Jeff:
Good point on the cumbersomeness and management issues with
a mode bit. I was leaning toward an escape/prefix approach like the segment override prefixes
of the x86 architecture. Your suggestion sort
of seals it in favor
of a prefix approach. So in planning for this type
of modification, I think that the prefix byte would only remain in effect until the following Rockwell instruction completed. The prefix byte would not be interruptable because it would be considered part
of the following opcode.
One thought that I had as I was writing this reply was that the prefix approach could be used to select more than just the ZP indirect addressing mode. There are enough unused opcodes that many
of the other zp addressing modes could be added to instructions such as the Rockwell instructions, TRB/TSB, BIT, etc. using different prefix bytes to represent the desired addressing mode. However, I am thinking that only
a single prefix, IND, to add indirection (if applicable) to the addressing mode
of the following instruction would really be necessary. Adding pre-indexed ZP indirect and post-indexed ZP indirect addressing may be nice but not truly "necessary".

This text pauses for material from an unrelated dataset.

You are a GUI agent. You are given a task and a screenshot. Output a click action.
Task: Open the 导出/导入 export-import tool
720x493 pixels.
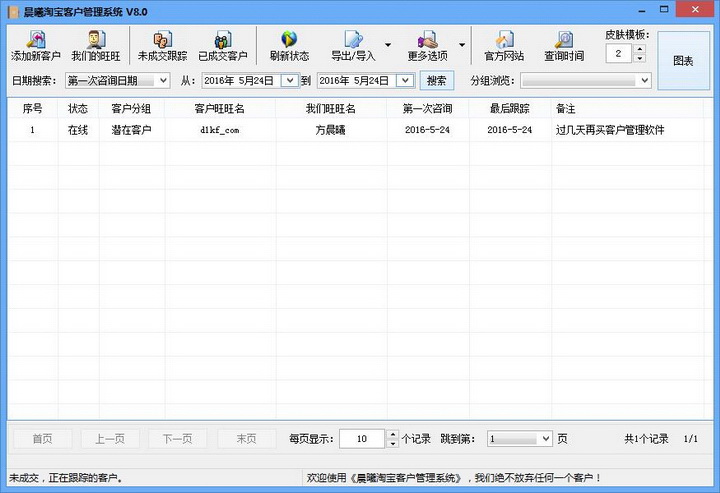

I've not completely sorted out how I would implement such
a mechanism in the microprogram. I am thinking
of adding
a hidden bit to the PSW that only gets set when the IND prefix is executed and cleared otherwise. In the microprogram, if the IND bit
of the PSW is set,
a conditional branch to the corresponding indirect addressing mode sequence is made. The IND bit will clear automatically when the following instruction completes, i.e. when Sync asserts.

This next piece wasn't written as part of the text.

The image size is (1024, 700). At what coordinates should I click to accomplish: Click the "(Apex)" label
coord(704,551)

If the IND prefix is applied to an instruction that already supports indirect addressing, then it shouldn't have an effect. I see the IND prefix applying to instructions such as TRB dp/TSB dp to convert the instructions to TRB (dp)/TSB (dp). Similarly, TRB abs/TSB abs would be converted to TRB (abs)/TSB (abs). Applying the IND prefix to JSR abs should convert it to JSR (abs). (This may be
a good instruction to add to support
a FORTH interpreter).
BigEd is probably right with regard to the Rockwell instructions, at least for the SMBx/RMBx instructions. The BBSx/BBRx instructions may be more useful if the IND prefix is applied. With indirect addressing added to instructions such as BIT and TSB/TRB, using the IND prefix, the need for the Rockwell instructions may be eliminated. (If setting/clearing multiple bits in an I/O register using the
a mask in the Accumulator is not required, then the Rockwell instructions may be
of benefit. Similarly, if setting/clearing
a bit is required without otherwise affecting
a register or the PSW, then the Rockwell SMBx/RMBx instructions are useful. Otherwise their functionality could be replaced by the BIT and TSB/TRB instructions followed by an optional branch instruction.) I will probably restore the Rockwell instructions simply to provide an instruction set compatible with the WDC 65C02S microprocessor. Their functionality can certainly be emulated by the remainder
of the instruction set.
EEyE:
I have implemented the two cores to share
a single microprogram memory, and communicate using the last internal Block RAM. I have built
a prototype using
a Spartan 3A XC3S200A FPGA. I included
a simple interrupt handler, MMU,
a buffered UART on each core. I am working to share
a single SPI Master between them, but at the moment the SPI Master is assigned to only one core. One core is allocated 16 kB
of block RAM for its use, and the other is allocated 8 kB RAM for its use. The cores are expected to share
a common 2kB boot ROM, and 2kB
of DPRAM. The remaining 4kB
of block RAM are shared between the cores as dual-ported microprogram ROMs. The DPRAM allows for the transfer
of data between the cores in
a master-slave configuration.
The cores also share an external memory interface. I have had some issues getting cores to share the external memory interface. I don't plan to release the dual core implementation until I've worked out that interface.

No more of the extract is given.